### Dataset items
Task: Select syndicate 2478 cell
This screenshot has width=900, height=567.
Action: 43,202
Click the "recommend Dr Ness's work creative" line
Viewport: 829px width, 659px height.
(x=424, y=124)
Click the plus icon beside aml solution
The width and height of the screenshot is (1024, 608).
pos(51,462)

### What this task involves
Transcribe every line of the listing above with no changes.

### Complete answer
Task: Select syndicate 2478 cell
This screenshot has width=900, height=567.
Action: 43,202
Click the "recommend Dr Ness's work creative" line
Viewport: 829px width, 659px height.
(x=424, y=124)
Click the plus icon beside aml solution
The width and height of the screenshot is (1024, 608).
pos(51,462)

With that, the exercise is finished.